- Excerpted data
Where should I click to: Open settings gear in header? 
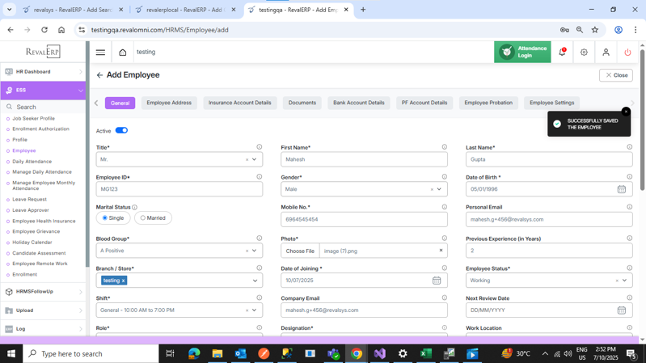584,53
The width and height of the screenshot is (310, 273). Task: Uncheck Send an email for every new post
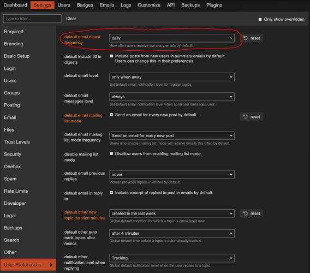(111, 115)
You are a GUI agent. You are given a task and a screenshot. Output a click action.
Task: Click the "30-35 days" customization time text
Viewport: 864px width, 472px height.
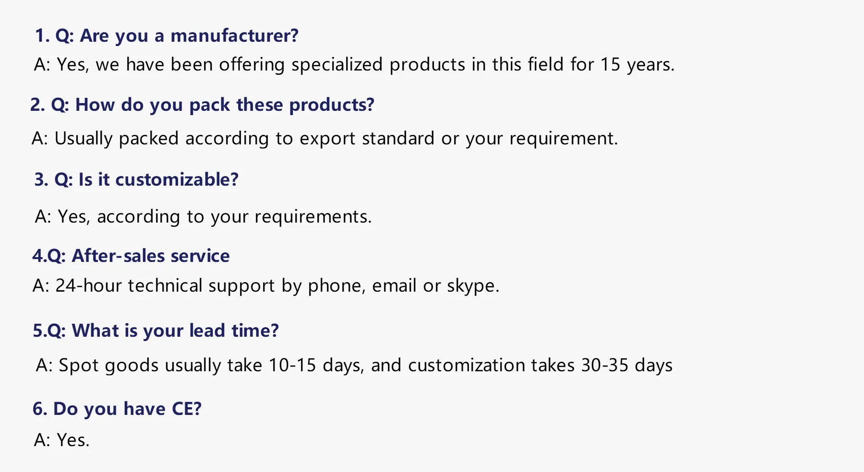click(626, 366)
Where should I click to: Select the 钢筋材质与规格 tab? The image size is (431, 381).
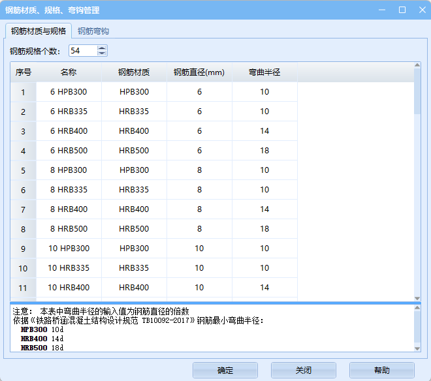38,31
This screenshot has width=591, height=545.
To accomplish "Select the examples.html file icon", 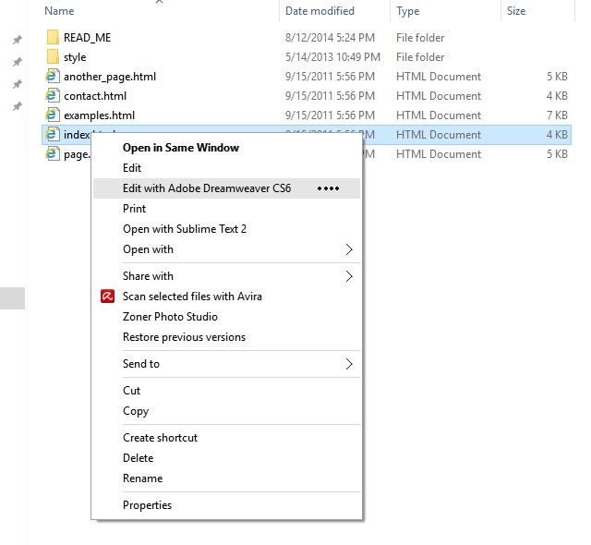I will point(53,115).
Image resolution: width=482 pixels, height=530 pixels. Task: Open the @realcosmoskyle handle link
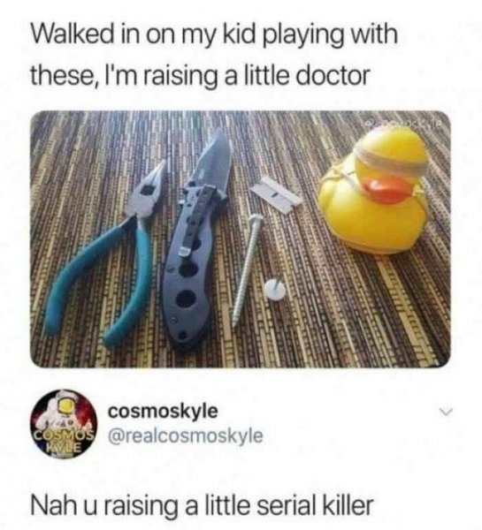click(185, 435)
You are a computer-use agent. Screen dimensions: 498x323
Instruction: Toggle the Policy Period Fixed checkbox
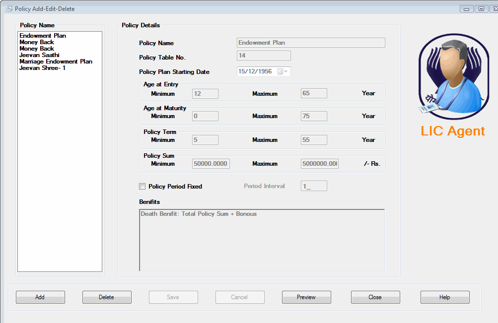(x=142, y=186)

==

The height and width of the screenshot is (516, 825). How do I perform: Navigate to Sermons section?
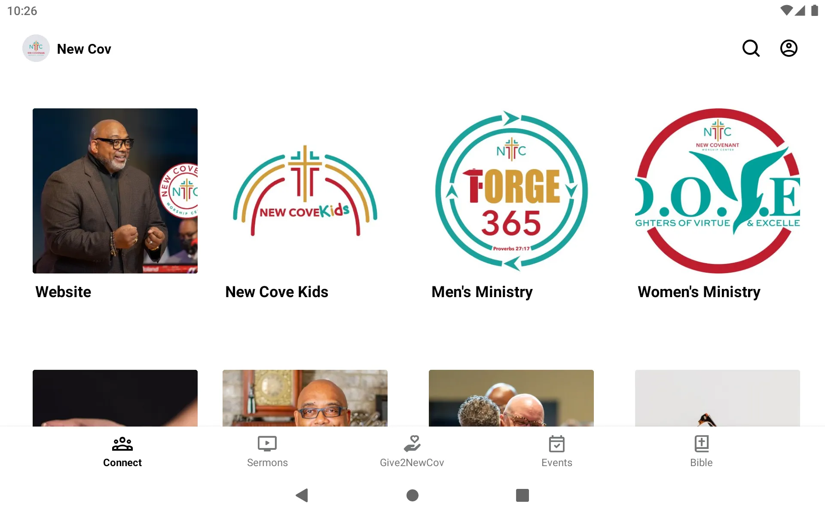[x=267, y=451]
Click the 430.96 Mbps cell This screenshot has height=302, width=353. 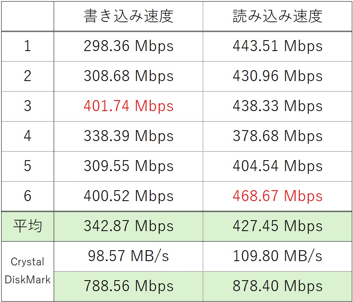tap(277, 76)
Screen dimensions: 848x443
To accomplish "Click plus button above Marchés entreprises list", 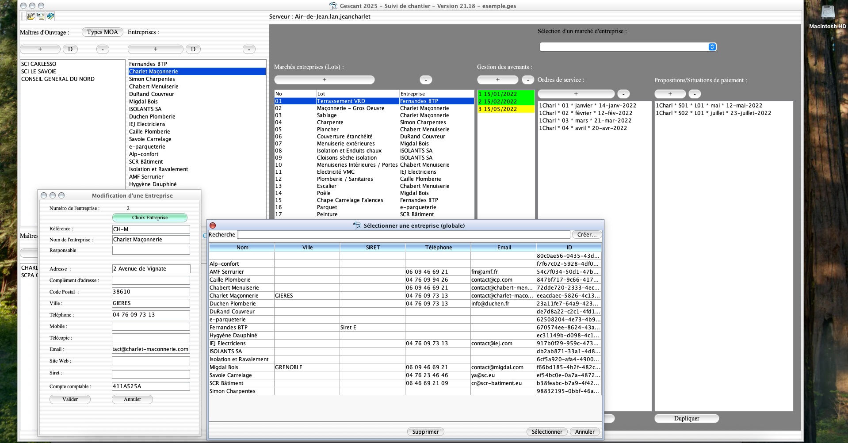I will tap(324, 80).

- What is required
Look over the records above and filter for each line with the word "agent".

- Exercise solution
You are a GUI agent. You are given a task and a screenshot. Output a click action.
You are a computer-use agent. Screen dimensions: 498x323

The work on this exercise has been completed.